→ **What the exercise asks**:
In the entries below, find the line with "Task: Click the clock icon beside 倒计时" and the line with "Click the Buy"; give again those lines and every line between them, exactly.

→ **Working data**:
---------------
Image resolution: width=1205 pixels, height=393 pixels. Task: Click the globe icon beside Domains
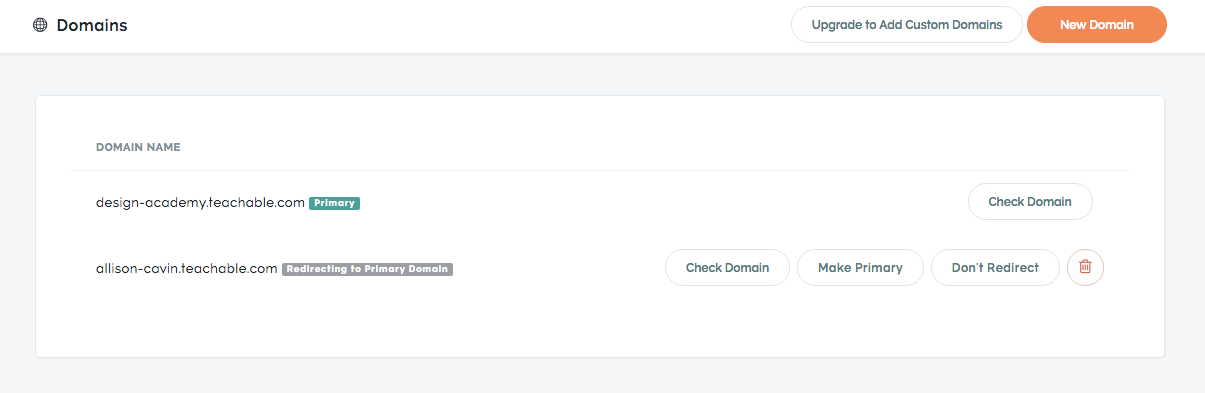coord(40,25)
---------------
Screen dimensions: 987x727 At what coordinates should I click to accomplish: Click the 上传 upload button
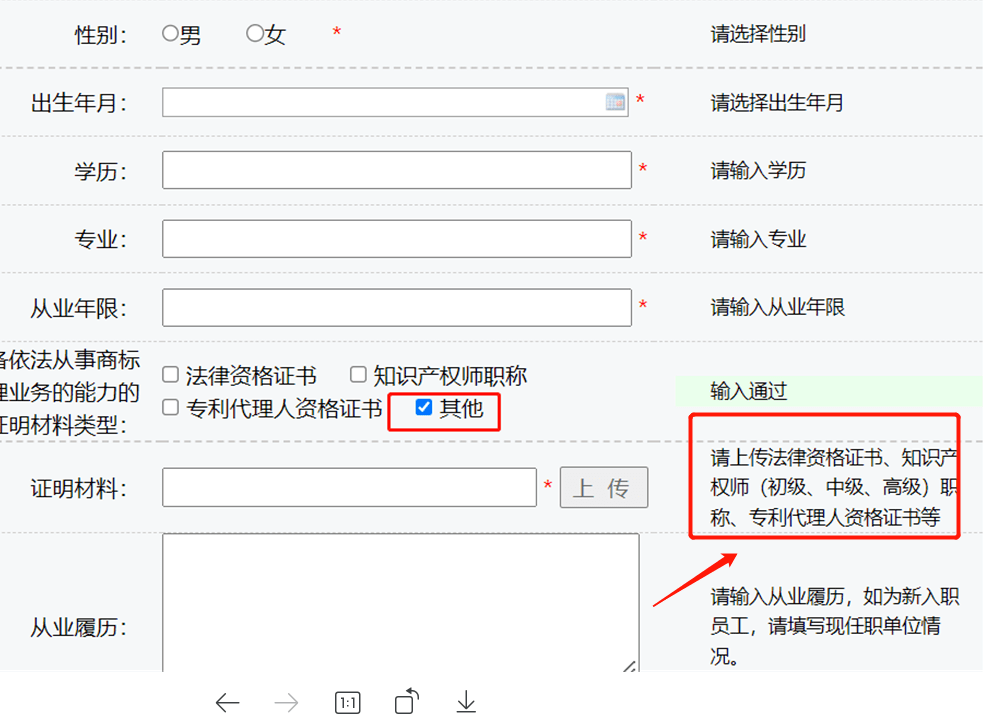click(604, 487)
---------------
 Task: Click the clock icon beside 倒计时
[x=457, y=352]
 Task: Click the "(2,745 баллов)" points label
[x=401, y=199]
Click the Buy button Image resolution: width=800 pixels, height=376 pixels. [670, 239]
---------------
→ **Exercise output**:
 Task: Click the clock icon beside 倒计时
[x=457, y=352]
 Task: Click the "(2,745 баллов)" points label
[x=401, y=199]
Click the Buy button Image resolution: width=800 pixels, height=376 pixels. [670, 239]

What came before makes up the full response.